══ Supplied material
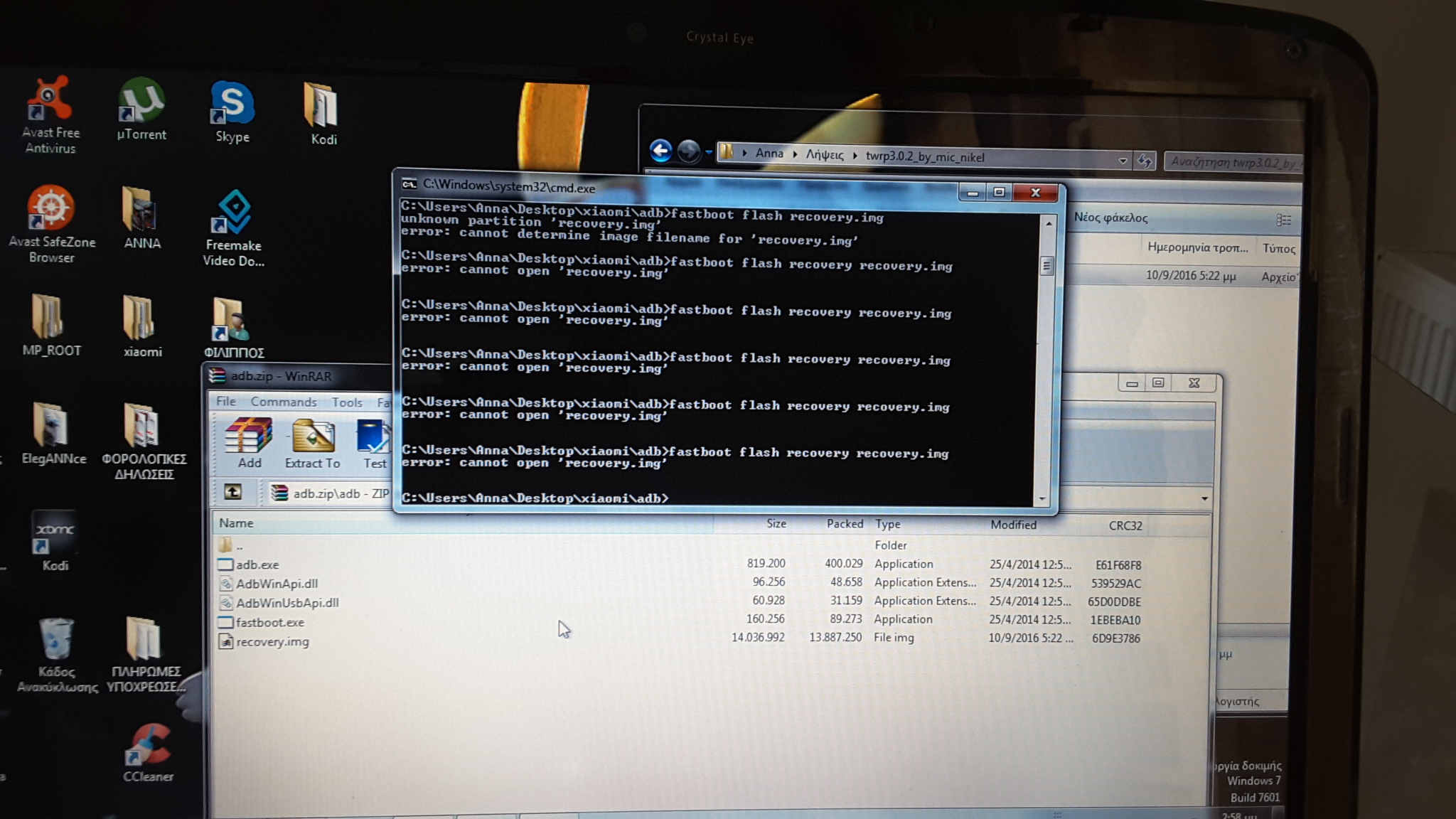
Task: Sort archive files by Name column
Action: click(x=236, y=523)
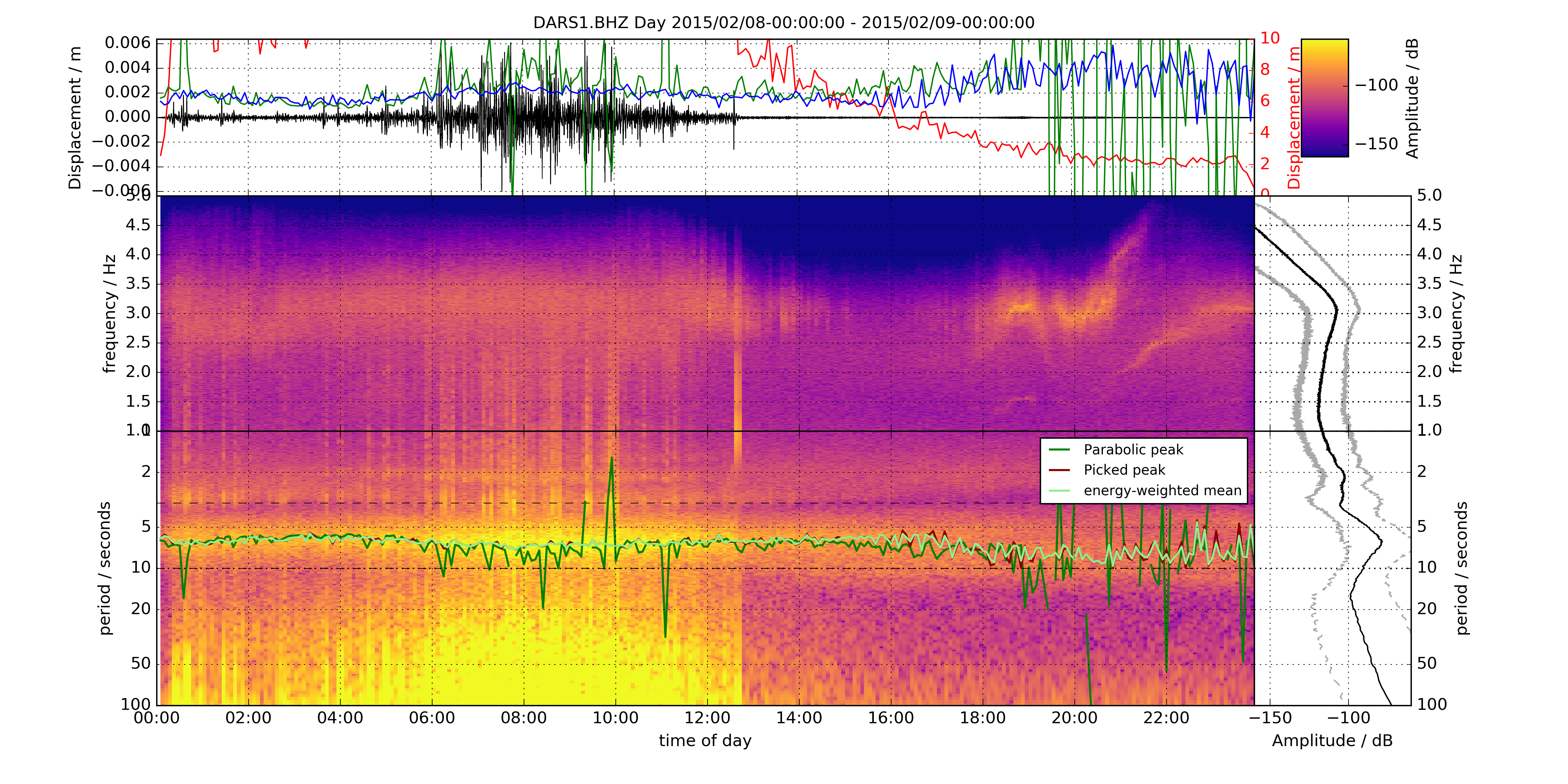Click the dark green Parabolic peak legend line

[x=1060, y=450]
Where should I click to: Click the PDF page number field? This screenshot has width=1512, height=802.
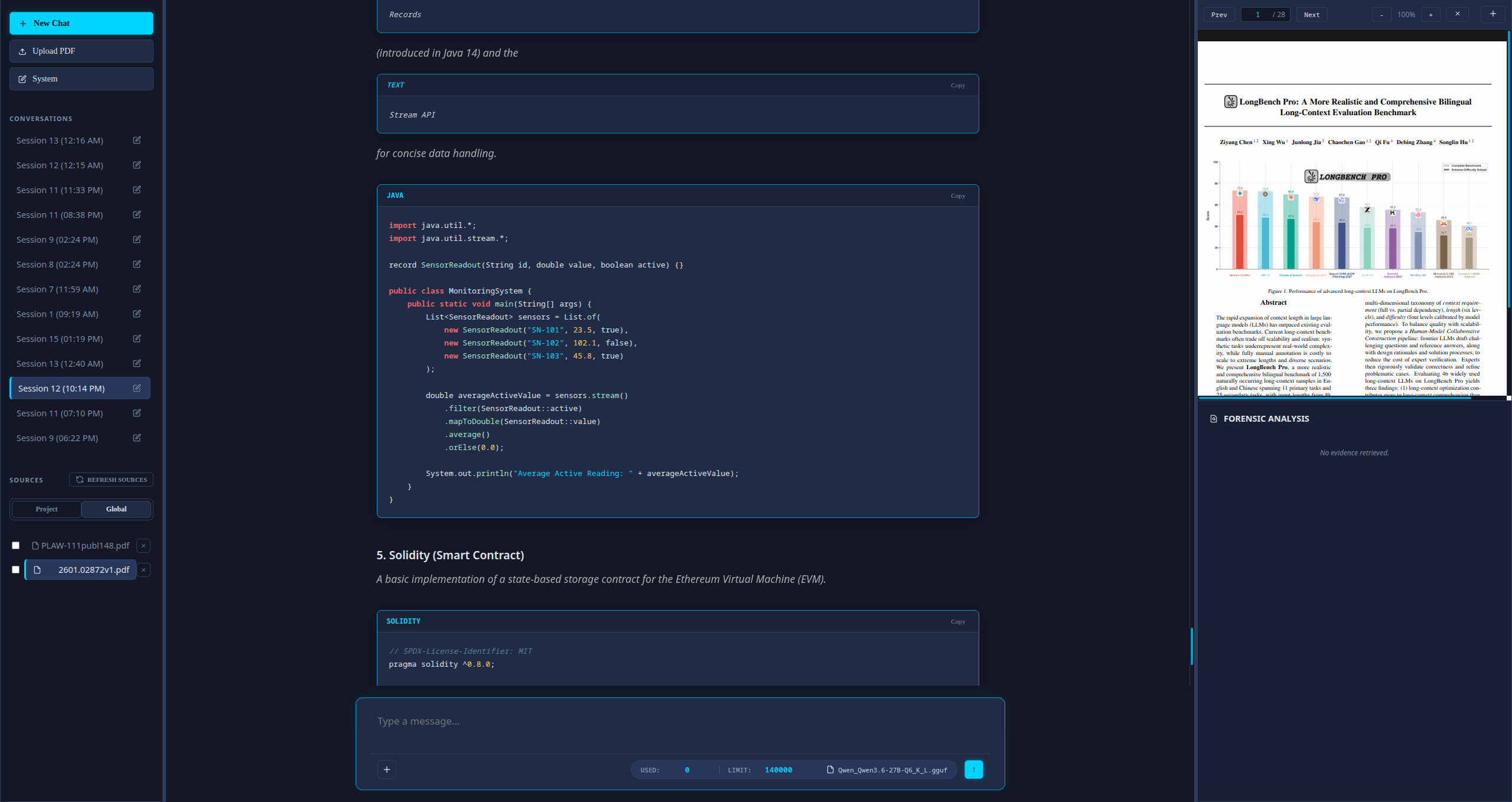coord(1257,15)
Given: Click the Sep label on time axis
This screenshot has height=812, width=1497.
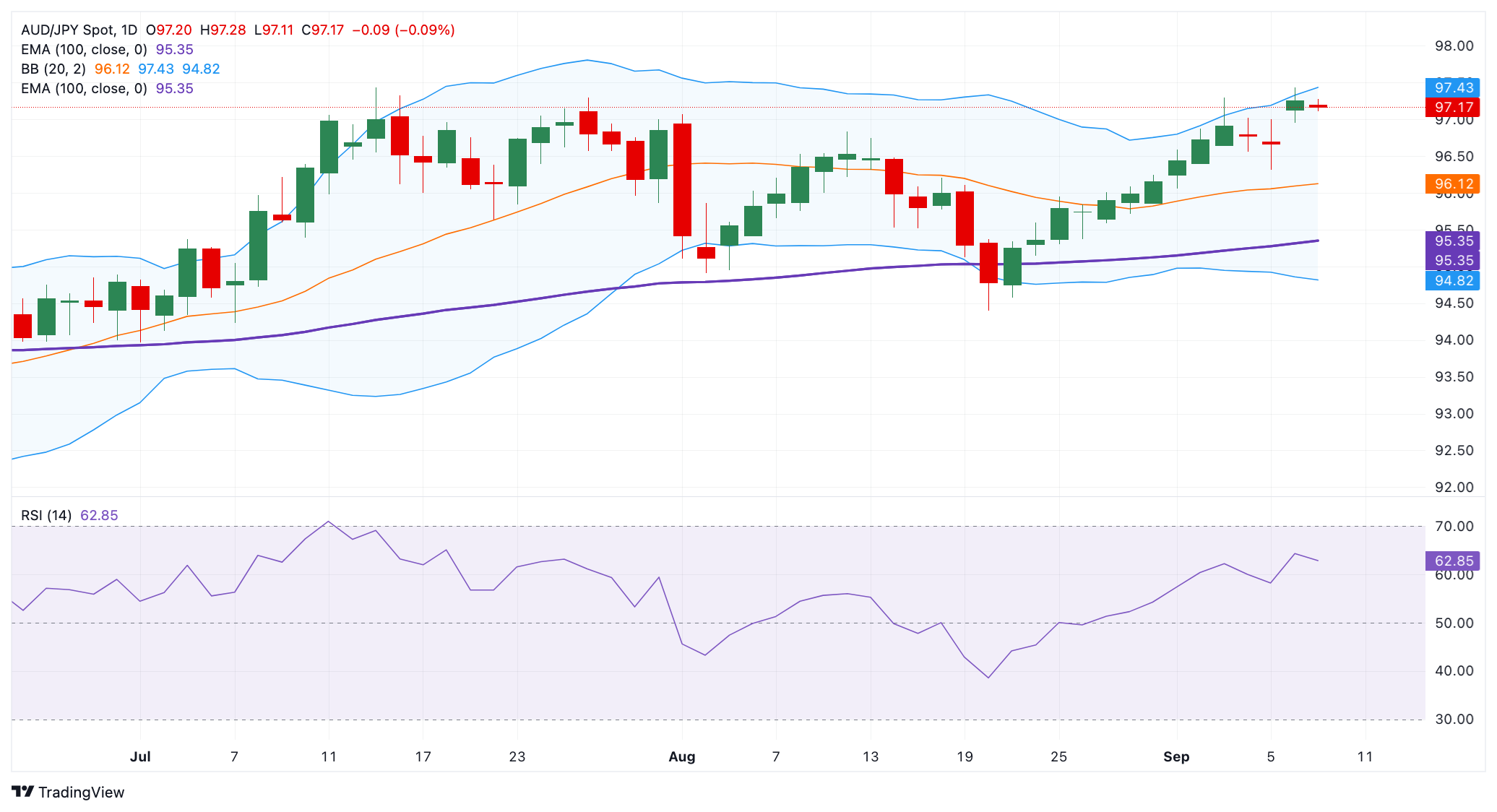Looking at the screenshot, I should click(1175, 756).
════
Task to carry out>
No picture is to be included when the lines from the one containing "Where should I" through the end of the material above are output exactly; nothing else is written.

Solution for this exercise>
Where should I click to: Click the PDF page number field? This screenshot has width=1512, height=802.
coord(1257,15)
Given: Click the Sep label on time axis
This screenshot has height=812, width=1497.
Looking at the screenshot, I should click(1175, 756).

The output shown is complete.